→ **What you have to do**
Look through the data below for the line with "Sīkāka informācija [tab] (192, 578)" and the line with "[facebook] (855, 55)", then output those two and all lines in between, exactly as written.

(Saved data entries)
=== Begin Enclosure ===
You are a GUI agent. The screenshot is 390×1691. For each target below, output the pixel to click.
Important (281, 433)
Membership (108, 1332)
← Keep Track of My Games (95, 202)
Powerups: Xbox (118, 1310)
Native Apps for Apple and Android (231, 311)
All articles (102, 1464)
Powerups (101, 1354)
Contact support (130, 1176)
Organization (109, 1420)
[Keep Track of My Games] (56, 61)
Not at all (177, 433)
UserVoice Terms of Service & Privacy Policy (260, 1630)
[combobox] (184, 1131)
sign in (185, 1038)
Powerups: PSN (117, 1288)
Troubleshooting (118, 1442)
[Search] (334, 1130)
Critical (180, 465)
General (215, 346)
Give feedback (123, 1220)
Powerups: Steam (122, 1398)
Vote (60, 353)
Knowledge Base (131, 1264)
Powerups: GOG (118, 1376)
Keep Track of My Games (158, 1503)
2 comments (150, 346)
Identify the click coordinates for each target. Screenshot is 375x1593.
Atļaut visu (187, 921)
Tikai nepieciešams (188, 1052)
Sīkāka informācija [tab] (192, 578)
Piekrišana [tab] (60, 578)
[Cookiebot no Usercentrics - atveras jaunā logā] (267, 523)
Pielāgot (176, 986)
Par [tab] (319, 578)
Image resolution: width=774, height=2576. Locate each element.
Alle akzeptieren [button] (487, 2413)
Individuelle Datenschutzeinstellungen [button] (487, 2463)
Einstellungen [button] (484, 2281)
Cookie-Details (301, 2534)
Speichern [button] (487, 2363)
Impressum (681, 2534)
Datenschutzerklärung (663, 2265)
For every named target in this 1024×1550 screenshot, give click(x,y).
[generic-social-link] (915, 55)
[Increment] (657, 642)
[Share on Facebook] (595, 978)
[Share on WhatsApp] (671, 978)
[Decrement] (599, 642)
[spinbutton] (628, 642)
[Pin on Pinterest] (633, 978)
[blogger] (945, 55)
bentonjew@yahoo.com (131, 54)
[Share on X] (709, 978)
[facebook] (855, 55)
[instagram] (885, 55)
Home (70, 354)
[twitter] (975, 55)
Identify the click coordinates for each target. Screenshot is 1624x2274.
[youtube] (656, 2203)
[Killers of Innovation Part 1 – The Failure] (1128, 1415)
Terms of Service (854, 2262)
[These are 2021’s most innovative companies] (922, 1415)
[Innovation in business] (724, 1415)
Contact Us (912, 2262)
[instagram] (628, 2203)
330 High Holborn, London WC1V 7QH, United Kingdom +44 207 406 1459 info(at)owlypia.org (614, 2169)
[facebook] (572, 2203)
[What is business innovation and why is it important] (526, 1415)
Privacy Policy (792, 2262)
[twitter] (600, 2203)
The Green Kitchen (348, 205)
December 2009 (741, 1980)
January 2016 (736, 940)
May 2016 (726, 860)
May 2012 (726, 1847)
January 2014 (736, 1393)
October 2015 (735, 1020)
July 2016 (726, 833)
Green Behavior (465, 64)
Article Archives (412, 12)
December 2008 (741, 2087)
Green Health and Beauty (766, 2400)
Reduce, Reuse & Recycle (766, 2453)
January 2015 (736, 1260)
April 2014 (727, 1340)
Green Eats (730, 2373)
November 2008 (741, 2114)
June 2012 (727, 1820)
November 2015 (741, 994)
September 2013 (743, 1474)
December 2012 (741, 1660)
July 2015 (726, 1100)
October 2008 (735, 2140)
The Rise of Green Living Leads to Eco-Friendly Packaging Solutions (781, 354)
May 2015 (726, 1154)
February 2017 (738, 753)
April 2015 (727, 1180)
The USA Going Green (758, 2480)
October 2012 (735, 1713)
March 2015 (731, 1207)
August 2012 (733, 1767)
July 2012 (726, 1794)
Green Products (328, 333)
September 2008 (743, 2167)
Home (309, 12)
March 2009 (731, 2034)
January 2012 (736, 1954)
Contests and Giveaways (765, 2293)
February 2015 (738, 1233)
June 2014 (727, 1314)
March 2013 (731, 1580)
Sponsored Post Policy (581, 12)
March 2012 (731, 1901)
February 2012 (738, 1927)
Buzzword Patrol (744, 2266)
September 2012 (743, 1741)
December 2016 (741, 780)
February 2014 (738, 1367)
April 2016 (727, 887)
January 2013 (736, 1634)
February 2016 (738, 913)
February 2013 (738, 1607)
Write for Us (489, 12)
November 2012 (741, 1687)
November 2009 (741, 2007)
=== End Enclosure ===
→ **Output of the task**
Sīkāka informācija [tab] (192, 578)
Piekrišana [tab] (60, 578)
[Cookiebot no Usercentrics - atveras jaunā logā] (267, 523)
Pielāgot (176, 986)
Par [tab] (319, 578)
Image resolution: width=774, height=2576. Locate each element.
Alle akzeptieren [button] (487, 2413)
Individuelle Datenschutzeinstellungen [button] (487, 2463)
Einstellungen [button] (484, 2281)
Cookie-Details (301, 2534)
Speichern [button] (487, 2363)
Impressum (681, 2534)
Datenschutzerklärung (663, 2265)
For every named target in this 1024×1550 screenshot, give click(x,y).
[generic-social-link] (915, 55)
[Increment] (657, 642)
[Share on Facebook] (595, 978)
[Share on WhatsApp] (671, 978)
[Decrement] (599, 642)
[spinbutton] (628, 642)
[Pin on Pinterest] (633, 978)
[blogger] (945, 55)
bentonjew@yahoo.com (131, 54)
[Share on X] (709, 978)
[facebook] (855, 55)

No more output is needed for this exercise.